*Task to complete:* Take the entries that follow and return only the lines from the one with "Task: Expand the Settle menu chevron" through the final line, leaving every picture behind.

*Given records:*
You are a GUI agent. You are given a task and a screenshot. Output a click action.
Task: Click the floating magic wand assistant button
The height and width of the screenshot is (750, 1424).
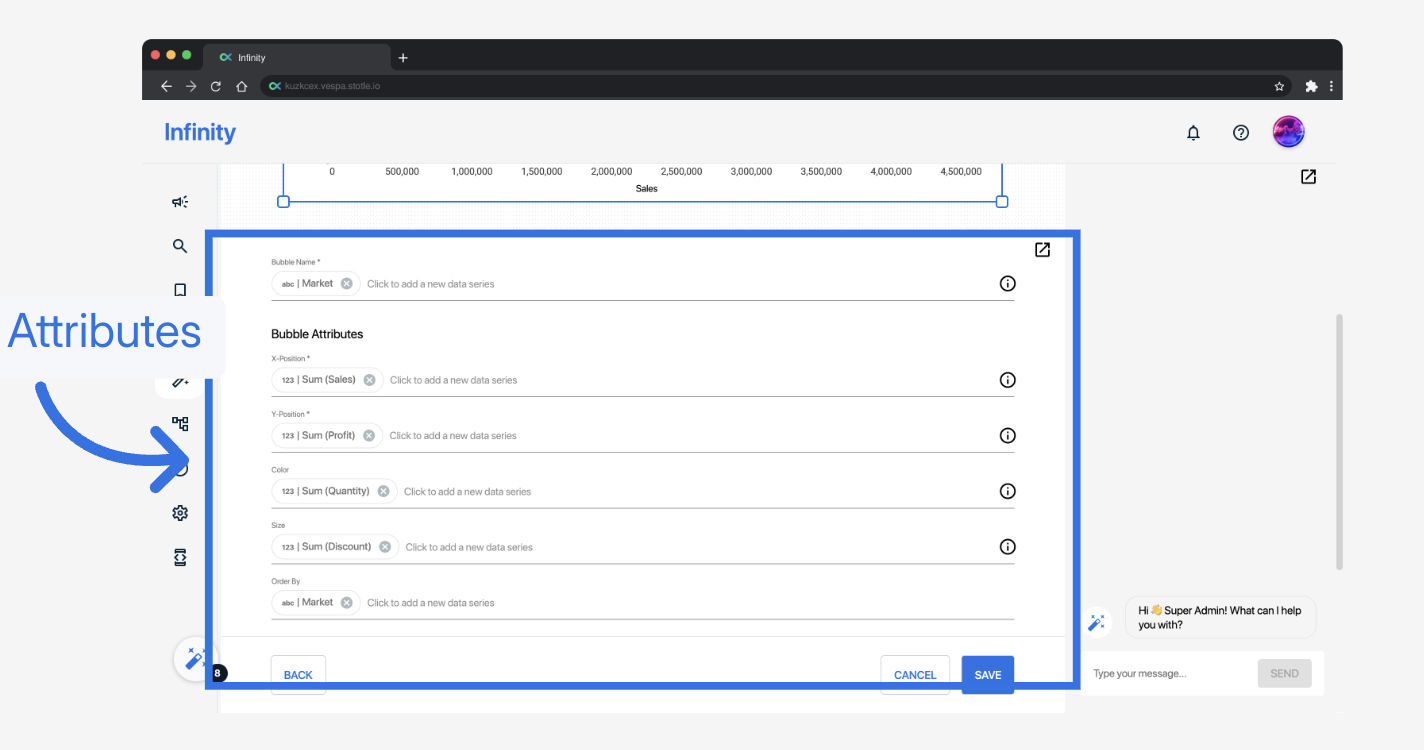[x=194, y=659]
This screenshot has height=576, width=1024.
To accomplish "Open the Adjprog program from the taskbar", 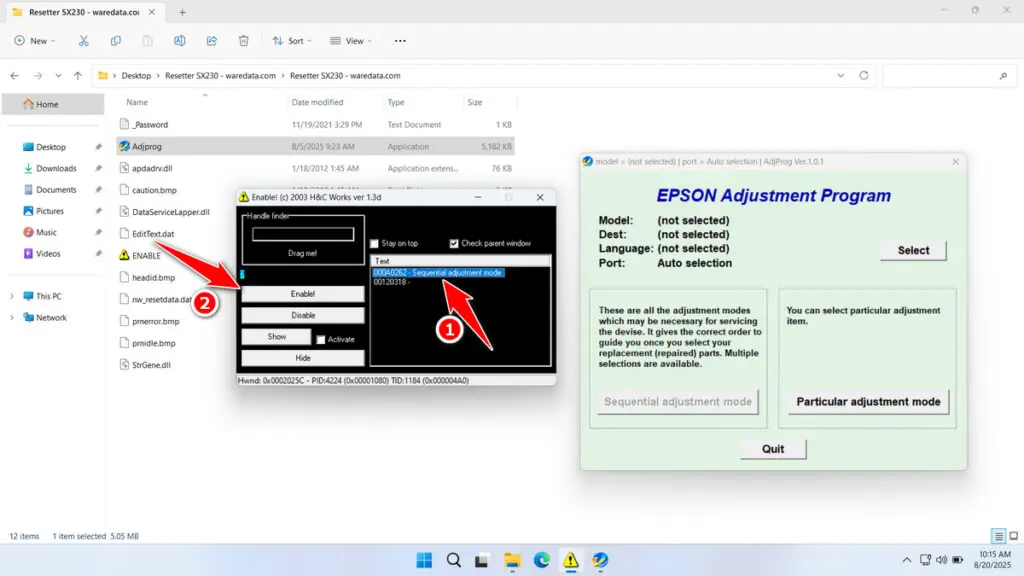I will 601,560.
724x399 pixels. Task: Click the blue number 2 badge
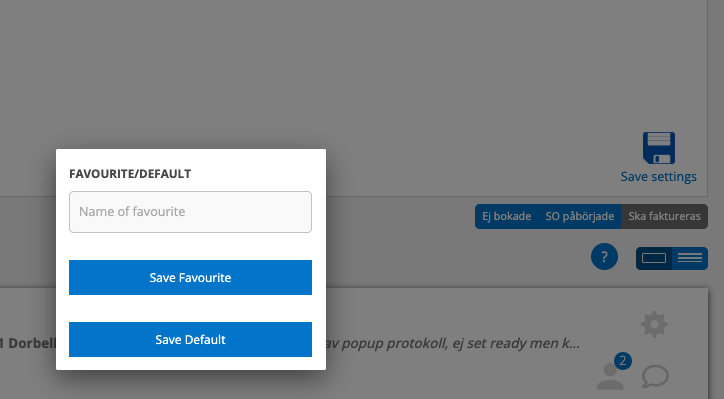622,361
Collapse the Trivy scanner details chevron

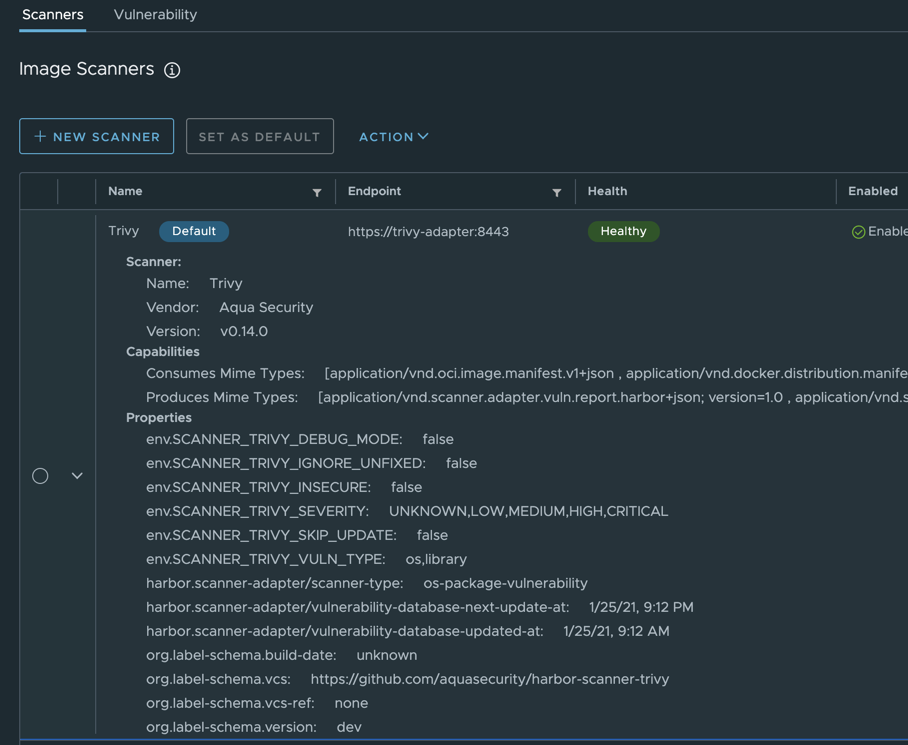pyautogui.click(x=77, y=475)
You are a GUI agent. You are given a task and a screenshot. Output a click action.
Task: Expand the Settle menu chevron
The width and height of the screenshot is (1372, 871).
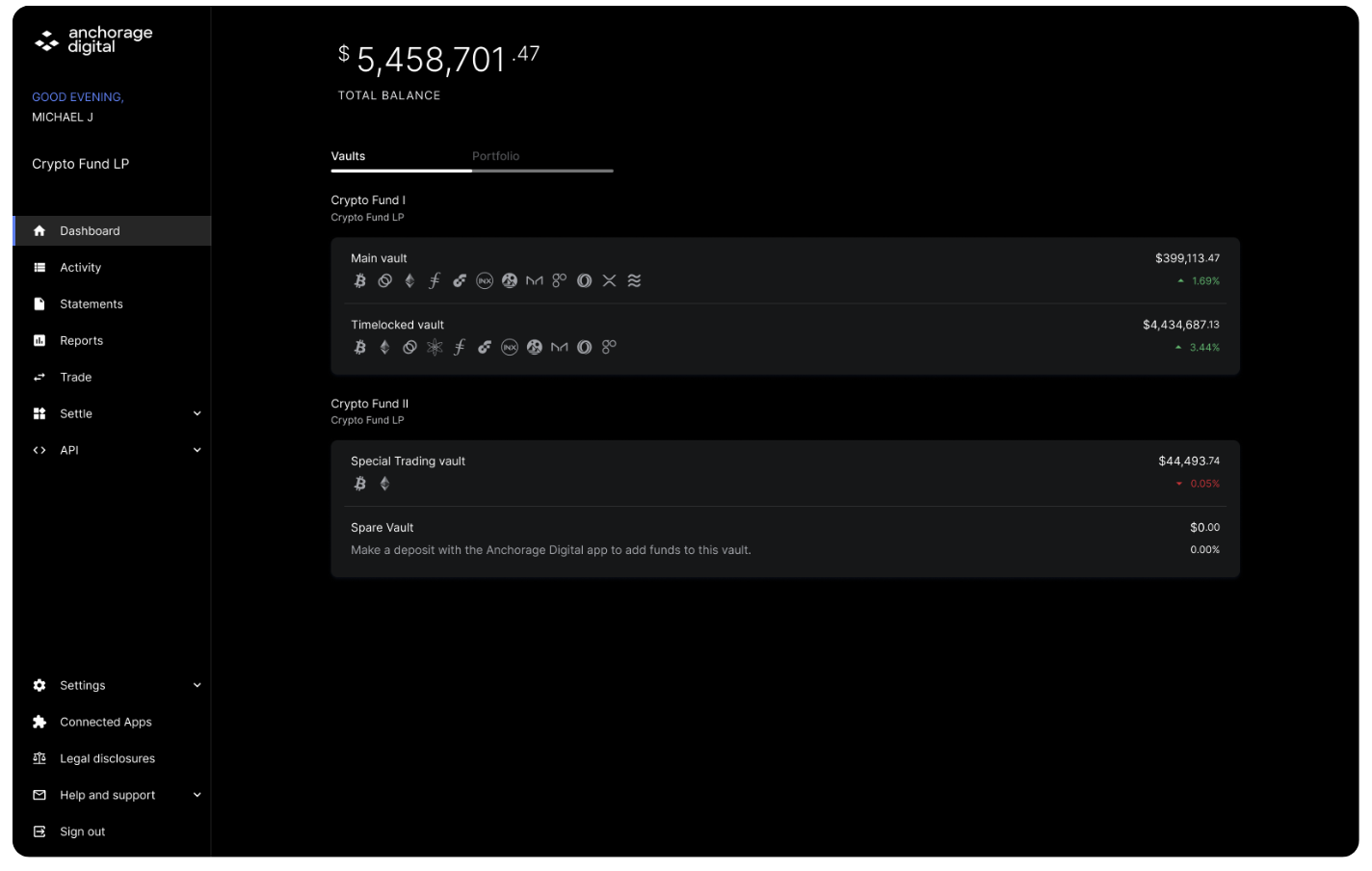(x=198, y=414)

*Written solution:*
Task: Expand the Settle menu chevron
The width and height of the screenshot is (1372, 871).
(x=198, y=414)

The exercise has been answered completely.